> Exercise inputs:
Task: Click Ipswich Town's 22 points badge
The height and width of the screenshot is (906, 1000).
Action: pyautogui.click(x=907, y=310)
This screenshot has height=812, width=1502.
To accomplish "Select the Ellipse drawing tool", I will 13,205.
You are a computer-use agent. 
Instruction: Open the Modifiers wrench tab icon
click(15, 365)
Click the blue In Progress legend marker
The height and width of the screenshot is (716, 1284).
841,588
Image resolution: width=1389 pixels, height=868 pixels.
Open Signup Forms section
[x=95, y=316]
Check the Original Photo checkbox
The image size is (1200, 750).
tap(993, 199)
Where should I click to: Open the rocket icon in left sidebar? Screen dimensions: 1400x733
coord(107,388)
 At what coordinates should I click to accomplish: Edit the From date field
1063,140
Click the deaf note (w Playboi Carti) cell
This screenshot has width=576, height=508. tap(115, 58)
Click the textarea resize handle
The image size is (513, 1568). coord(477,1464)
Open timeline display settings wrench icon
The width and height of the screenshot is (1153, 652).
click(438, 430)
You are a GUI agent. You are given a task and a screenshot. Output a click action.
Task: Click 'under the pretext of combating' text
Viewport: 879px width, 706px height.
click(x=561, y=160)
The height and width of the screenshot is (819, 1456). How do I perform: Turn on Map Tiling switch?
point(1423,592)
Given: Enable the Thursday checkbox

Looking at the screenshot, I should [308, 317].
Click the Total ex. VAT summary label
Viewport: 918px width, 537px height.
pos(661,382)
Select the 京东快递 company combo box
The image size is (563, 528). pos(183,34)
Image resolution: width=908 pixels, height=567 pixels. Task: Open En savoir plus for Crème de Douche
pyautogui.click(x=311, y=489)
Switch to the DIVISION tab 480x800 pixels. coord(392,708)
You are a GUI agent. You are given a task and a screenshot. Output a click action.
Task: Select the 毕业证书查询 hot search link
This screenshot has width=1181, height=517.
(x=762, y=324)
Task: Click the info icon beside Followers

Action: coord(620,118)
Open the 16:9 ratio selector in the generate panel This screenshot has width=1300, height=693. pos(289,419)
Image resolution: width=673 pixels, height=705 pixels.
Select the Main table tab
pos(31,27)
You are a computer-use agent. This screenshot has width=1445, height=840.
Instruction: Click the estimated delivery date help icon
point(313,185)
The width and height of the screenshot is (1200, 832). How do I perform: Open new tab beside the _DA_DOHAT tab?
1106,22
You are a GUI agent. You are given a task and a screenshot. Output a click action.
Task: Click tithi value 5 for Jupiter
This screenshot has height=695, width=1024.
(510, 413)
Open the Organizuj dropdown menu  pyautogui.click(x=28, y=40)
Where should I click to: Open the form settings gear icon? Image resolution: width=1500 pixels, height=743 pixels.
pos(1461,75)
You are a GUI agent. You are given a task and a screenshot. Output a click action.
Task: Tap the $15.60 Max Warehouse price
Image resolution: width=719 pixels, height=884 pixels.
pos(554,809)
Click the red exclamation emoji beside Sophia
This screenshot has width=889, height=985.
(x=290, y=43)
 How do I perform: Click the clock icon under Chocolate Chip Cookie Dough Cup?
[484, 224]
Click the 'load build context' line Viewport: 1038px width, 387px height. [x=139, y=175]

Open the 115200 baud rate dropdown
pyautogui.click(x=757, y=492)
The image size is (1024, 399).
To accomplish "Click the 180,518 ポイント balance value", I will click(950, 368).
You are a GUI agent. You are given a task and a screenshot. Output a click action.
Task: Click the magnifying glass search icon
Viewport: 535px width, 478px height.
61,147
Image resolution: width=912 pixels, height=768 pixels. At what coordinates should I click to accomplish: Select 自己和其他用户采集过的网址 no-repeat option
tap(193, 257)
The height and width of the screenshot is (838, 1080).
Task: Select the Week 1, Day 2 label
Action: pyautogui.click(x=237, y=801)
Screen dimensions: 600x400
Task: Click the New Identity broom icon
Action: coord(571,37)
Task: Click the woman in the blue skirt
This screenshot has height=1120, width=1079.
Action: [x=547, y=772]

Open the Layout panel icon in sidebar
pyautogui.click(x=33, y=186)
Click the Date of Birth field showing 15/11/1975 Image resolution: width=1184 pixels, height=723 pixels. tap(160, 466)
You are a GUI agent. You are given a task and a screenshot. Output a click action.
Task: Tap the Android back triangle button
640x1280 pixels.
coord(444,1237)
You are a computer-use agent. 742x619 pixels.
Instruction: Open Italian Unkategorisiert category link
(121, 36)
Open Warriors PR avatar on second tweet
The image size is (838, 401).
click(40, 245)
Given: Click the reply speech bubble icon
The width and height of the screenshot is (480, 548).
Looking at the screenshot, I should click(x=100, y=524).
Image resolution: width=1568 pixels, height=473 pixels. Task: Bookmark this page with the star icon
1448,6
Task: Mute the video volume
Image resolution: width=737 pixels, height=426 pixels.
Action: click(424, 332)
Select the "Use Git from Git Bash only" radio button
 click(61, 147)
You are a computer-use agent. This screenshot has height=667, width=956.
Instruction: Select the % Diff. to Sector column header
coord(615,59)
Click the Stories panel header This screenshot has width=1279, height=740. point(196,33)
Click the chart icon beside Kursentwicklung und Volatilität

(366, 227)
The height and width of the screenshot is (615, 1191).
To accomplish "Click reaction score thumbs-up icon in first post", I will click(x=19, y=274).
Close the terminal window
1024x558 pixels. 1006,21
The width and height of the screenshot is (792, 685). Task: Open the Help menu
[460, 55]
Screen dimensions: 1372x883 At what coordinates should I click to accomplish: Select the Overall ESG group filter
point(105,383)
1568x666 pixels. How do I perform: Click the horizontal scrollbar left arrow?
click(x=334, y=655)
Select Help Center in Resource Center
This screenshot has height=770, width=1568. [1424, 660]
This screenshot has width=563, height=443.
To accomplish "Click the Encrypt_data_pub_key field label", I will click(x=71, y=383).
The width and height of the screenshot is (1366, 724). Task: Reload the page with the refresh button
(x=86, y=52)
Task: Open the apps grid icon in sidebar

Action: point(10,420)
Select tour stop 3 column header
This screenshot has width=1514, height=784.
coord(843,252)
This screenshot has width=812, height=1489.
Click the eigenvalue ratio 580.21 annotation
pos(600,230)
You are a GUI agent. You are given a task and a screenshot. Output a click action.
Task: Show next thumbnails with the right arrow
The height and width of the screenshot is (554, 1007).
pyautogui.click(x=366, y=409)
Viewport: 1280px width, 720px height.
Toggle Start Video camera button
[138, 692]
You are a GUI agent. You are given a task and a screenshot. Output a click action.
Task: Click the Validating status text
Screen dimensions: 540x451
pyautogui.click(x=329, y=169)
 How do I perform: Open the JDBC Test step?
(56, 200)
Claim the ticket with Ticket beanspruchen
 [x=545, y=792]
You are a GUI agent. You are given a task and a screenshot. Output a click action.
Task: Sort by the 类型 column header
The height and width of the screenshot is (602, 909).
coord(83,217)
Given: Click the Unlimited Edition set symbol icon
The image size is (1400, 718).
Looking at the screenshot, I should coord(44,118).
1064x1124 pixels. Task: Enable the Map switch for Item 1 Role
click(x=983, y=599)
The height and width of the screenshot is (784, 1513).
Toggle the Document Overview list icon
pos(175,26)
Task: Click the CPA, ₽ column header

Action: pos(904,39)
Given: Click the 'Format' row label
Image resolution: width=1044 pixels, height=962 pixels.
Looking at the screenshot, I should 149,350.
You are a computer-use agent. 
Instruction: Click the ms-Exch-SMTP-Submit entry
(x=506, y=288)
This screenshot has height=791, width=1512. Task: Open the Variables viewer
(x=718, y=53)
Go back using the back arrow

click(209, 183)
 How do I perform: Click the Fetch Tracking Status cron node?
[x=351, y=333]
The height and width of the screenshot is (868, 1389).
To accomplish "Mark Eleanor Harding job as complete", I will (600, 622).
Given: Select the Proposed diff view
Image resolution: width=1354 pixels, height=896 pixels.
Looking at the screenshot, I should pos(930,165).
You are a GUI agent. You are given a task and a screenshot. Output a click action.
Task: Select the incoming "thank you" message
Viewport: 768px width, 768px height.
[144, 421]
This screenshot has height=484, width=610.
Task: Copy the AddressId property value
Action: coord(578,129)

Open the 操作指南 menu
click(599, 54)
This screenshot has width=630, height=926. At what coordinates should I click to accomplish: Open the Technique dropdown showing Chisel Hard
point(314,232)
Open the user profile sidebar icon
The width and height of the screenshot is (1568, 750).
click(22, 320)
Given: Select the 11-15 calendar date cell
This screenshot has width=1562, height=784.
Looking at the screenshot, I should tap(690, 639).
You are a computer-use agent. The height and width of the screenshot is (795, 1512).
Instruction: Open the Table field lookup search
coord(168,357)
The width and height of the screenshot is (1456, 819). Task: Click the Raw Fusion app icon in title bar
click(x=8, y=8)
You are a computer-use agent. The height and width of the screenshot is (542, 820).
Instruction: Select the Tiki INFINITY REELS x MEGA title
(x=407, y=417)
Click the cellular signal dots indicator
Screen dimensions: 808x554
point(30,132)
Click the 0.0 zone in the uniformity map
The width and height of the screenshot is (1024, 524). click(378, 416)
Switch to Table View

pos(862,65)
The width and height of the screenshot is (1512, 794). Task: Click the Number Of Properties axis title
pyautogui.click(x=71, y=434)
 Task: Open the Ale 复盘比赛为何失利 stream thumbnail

> Assignment: Please make an exact copy of the lines above from the line with "Task: Click the magnifying glass search icon" through the line with "You are a computer-use agent. 742x619 pixels.", both ends included.

> Output for this exercise:
Task: Click the magnifying glass search icon
Viewport: 535px width, 478px height.
61,147
Image resolution: width=912 pixels, height=768 pixels. At what coordinates should I click to accomplish: Select 自己和其他用户采集过的网址 no-repeat option
tap(193, 257)
The height and width of the screenshot is (838, 1080).
Task: Select the Week 1, Day 2 label
Action: pyautogui.click(x=237, y=801)
Screen dimensions: 600x400
Task: Click the New Identity broom icon
Action: coord(571,37)
Task: Click the woman in the blue skirt
This screenshot has height=1120, width=1079.
Action: [x=547, y=772]

Open the Layout panel icon in sidebar
pyautogui.click(x=33, y=186)
Click the Date of Birth field showing 15/11/1975 Image resolution: width=1184 pixels, height=723 pixels. tap(160, 466)
You are a GUI agent. You are given a task and a screenshot. Output a click action.
Task: Tap the Android back triangle button
640x1280 pixels.
coord(444,1237)
You are a computer-use agent. 742x619 pixels.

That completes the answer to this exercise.